Reproduce the listing verbatim, starting at its first line and ending with the line containing "I will 428,378.", with both of those lines included.

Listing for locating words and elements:
────

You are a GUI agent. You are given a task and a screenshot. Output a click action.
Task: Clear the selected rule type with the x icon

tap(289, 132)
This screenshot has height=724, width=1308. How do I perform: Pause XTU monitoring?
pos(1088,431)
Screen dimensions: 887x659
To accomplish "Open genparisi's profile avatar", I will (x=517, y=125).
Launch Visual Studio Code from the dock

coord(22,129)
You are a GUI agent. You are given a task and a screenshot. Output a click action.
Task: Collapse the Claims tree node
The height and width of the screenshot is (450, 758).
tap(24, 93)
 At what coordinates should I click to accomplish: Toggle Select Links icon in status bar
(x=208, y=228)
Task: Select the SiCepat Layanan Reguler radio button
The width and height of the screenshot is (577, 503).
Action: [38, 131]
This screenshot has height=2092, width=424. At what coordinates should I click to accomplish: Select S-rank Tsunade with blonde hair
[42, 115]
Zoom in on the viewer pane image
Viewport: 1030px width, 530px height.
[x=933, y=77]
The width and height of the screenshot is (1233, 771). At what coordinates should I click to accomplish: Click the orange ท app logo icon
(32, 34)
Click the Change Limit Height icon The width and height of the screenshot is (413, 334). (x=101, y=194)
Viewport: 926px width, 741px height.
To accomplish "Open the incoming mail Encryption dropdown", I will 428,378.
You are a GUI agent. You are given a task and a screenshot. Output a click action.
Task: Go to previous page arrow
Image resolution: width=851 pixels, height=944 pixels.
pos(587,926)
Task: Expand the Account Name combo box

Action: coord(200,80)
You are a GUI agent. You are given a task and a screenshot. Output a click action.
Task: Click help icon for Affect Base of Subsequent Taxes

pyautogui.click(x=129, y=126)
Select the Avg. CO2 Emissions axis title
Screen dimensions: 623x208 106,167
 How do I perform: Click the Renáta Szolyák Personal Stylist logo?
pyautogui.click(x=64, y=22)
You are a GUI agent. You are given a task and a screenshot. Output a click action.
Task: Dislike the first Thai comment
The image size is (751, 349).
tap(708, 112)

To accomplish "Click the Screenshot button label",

────

- WRITTEN RESPONSE
You are a GUI agent. You are given a task and a screenshot. Output a click action.
Task: Clear the selected rule type with the x icon

tap(289, 132)
This screenshot has height=724, width=1308. How do I perform: Pause XTU monitoring?
pos(1088,431)
Screen dimensions: 887x659
To accomplish "Open genparisi's profile avatar", I will (x=517, y=125).
Launch Visual Studio Code from the dock

coord(22,129)
You are a GUI agent. You are given a task and a screenshot. Output a click action.
Task: Collapse the Claims tree node
The height and width of the screenshot is (450, 758).
tap(24, 93)
 At what coordinates should I click to accomplish: Toggle Select Links icon in status bar
(x=208, y=228)
Task: Select the SiCepat Layanan Reguler radio button
The width and height of the screenshot is (577, 503).
Action: [38, 131]
This screenshot has height=2092, width=424. At what coordinates should I click to accomplish: Select S-rank Tsunade with blonde hair
[42, 115]
Zoom in on the viewer pane image
Viewport: 1030px width, 530px height.
[x=933, y=77]
The width and height of the screenshot is (1233, 771). At what coordinates should I click to accomplish: Click the orange ท app logo icon
(32, 34)
Click the Change Limit Height icon The width and height of the screenshot is (413, 334). (x=101, y=194)
Viewport: 926px width, 741px height.
To accomplish "Open the incoming mail Encryption dropdown", I will 428,378.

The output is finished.